Problem:
Please return every line below that contains the string "Biological".

_ _ _ _ _

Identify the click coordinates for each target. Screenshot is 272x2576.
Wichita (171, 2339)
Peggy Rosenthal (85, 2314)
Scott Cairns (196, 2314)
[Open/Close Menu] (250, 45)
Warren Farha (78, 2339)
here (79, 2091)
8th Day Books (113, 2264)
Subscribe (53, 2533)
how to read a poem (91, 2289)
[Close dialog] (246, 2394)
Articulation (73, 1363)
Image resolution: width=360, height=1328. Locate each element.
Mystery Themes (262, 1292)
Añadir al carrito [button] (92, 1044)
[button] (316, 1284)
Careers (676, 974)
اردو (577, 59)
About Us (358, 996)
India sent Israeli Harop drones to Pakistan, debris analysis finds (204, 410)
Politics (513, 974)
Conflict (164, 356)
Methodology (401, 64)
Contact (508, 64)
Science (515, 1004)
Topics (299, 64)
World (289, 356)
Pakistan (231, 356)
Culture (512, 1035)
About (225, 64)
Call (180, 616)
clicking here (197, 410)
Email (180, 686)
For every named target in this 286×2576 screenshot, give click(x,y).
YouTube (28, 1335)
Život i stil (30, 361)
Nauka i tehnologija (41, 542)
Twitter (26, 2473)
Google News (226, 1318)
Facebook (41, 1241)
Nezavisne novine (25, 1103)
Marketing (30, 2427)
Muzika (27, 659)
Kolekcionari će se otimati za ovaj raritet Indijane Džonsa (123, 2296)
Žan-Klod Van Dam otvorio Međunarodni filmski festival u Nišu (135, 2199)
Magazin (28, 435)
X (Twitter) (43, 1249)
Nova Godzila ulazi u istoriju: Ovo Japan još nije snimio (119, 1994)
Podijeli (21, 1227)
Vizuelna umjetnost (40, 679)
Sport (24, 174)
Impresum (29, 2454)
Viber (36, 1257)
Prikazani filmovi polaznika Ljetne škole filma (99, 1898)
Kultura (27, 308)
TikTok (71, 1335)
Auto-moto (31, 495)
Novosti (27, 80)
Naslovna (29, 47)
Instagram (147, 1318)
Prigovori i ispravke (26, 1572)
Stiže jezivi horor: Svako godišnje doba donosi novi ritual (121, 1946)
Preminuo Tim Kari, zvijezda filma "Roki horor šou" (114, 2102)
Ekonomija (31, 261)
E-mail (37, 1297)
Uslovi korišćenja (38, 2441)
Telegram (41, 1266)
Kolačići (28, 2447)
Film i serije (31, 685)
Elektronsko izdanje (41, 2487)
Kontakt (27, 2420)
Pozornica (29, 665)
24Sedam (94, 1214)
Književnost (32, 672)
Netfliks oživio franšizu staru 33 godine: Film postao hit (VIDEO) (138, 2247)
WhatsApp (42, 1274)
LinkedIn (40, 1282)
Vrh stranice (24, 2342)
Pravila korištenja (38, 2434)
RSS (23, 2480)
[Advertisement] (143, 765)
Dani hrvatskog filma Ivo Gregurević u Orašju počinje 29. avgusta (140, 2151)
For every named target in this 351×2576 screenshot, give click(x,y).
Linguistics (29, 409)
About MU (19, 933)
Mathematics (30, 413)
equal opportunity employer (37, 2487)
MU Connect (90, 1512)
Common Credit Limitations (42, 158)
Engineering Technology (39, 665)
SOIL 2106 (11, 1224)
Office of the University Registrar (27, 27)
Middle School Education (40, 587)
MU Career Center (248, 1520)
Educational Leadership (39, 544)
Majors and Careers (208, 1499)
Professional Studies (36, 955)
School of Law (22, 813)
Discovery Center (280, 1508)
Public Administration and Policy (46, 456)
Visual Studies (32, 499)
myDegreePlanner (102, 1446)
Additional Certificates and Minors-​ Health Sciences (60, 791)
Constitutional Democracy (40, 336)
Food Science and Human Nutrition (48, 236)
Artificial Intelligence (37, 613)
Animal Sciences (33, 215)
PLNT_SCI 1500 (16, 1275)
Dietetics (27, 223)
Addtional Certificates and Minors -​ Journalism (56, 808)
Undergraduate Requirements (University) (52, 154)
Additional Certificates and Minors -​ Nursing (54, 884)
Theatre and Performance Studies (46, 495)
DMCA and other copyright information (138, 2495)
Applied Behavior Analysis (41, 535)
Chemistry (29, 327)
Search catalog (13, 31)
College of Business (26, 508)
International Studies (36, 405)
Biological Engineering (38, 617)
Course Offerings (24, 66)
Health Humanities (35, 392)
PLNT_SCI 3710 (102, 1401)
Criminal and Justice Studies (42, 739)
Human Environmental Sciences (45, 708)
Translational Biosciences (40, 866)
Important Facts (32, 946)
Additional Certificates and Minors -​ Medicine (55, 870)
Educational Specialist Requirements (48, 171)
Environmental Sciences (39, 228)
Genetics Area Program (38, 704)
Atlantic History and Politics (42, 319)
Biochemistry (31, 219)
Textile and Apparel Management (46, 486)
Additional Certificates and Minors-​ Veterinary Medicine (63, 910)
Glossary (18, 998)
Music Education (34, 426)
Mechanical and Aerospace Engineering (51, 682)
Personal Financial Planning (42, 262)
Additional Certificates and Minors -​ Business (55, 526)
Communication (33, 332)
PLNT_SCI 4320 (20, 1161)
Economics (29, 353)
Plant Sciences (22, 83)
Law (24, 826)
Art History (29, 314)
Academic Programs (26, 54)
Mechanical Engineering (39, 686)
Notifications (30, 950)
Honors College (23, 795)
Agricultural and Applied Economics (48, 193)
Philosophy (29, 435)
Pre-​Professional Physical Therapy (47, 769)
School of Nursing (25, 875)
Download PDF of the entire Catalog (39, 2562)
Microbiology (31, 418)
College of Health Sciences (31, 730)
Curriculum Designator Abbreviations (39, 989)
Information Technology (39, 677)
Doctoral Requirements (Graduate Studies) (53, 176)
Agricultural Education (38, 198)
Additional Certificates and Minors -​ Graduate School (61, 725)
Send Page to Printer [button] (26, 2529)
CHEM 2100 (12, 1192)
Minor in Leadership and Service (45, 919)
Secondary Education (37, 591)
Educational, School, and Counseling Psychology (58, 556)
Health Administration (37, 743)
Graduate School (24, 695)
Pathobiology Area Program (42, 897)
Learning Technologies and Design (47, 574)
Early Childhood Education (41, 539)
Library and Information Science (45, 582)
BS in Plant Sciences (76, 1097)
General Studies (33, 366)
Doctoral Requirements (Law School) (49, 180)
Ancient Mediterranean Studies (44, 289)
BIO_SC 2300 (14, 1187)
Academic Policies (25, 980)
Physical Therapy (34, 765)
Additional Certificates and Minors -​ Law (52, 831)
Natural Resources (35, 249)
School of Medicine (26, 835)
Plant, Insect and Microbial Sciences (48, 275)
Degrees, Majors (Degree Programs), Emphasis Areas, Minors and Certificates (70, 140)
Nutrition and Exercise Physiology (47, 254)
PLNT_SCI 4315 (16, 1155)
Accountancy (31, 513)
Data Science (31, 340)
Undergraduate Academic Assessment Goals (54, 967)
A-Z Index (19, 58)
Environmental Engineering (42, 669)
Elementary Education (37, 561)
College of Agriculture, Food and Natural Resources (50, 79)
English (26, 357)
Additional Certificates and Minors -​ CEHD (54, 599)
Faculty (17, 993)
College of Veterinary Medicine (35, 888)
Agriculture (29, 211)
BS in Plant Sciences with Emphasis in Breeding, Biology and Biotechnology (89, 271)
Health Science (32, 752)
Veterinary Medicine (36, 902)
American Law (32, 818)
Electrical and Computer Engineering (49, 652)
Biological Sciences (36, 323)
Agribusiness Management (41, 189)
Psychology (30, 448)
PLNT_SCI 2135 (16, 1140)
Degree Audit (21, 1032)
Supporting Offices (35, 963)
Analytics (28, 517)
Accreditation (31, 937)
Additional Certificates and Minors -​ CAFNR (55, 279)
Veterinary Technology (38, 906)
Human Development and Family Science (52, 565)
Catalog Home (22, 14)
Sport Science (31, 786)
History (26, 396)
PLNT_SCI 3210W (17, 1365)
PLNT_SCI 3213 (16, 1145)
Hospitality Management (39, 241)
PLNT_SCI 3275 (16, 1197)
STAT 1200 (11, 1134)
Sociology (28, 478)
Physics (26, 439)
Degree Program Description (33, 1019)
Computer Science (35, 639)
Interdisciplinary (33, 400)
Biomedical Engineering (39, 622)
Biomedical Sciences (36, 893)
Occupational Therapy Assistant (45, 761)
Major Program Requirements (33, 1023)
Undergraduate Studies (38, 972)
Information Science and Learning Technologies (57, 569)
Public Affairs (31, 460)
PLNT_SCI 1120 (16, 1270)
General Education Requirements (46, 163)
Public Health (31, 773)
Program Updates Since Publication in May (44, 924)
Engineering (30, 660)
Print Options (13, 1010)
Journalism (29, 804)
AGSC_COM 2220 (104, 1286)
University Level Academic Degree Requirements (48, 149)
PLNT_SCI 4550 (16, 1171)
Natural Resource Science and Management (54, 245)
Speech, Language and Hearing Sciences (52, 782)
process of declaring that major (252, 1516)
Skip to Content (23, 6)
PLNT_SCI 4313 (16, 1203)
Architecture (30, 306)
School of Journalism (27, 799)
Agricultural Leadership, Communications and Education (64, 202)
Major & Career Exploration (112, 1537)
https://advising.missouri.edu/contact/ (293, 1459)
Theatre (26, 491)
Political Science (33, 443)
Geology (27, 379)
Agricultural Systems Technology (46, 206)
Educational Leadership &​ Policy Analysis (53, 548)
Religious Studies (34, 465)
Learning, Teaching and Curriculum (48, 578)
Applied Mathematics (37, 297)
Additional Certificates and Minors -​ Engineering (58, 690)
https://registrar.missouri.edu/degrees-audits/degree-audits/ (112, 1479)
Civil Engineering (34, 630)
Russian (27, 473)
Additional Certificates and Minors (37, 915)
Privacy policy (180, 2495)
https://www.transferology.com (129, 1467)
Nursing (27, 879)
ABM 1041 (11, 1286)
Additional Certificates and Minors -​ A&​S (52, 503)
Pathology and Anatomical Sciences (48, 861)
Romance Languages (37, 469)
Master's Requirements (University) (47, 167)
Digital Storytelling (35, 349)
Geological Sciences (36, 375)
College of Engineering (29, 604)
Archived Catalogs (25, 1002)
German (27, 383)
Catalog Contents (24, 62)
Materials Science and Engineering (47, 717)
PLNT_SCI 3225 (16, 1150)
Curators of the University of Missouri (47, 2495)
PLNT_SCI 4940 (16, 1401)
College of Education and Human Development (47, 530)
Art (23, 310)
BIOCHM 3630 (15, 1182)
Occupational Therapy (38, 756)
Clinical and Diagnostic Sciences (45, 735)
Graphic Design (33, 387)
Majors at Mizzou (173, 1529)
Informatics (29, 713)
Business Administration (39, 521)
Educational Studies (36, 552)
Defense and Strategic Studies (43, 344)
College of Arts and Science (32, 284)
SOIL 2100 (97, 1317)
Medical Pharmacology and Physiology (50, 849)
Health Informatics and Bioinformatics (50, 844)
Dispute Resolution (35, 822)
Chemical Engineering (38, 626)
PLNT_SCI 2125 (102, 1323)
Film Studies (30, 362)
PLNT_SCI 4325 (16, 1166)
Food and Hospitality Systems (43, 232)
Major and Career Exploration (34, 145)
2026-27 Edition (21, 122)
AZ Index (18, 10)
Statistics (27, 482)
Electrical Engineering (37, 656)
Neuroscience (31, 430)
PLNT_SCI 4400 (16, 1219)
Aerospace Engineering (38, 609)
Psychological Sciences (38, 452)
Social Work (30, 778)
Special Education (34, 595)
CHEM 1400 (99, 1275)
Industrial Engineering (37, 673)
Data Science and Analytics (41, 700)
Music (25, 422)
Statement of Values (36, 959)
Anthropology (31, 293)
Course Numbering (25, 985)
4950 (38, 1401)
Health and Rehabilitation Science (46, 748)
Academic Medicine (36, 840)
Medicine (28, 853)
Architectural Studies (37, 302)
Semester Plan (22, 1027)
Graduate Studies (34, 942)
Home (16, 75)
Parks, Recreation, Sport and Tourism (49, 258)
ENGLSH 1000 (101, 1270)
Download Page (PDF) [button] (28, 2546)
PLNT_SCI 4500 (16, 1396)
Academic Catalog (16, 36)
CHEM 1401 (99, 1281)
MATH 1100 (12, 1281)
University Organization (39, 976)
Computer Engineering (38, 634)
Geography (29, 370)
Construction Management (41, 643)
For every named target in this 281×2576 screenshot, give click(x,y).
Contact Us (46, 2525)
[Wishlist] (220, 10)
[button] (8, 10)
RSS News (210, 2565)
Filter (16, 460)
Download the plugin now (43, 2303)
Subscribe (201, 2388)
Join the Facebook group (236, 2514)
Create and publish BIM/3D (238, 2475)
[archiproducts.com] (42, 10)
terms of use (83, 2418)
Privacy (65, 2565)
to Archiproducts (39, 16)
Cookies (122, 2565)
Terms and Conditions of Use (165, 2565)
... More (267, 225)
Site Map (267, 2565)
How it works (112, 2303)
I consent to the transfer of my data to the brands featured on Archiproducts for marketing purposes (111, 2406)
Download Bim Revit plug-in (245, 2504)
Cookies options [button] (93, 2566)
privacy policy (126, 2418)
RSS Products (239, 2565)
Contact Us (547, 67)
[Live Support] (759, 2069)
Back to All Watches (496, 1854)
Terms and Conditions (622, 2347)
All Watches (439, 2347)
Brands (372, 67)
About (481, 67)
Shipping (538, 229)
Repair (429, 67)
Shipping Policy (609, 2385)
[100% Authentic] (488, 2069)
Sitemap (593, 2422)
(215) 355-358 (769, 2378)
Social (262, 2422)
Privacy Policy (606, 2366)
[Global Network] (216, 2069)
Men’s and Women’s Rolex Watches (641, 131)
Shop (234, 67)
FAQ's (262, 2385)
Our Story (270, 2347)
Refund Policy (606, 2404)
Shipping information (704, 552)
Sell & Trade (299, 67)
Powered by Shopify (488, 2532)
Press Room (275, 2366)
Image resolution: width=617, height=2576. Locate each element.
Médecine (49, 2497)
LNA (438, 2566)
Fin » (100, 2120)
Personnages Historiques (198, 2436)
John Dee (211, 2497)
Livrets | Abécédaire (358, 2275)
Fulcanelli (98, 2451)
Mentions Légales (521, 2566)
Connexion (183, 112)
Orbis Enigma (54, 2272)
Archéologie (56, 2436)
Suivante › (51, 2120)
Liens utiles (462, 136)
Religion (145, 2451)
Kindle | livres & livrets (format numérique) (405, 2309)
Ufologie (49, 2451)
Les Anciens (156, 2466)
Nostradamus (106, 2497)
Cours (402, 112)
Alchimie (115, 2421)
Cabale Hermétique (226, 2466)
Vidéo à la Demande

_ _ _ _ _

Result:
Biological Engineering (38, 617)
Biological Sciences (36, 323)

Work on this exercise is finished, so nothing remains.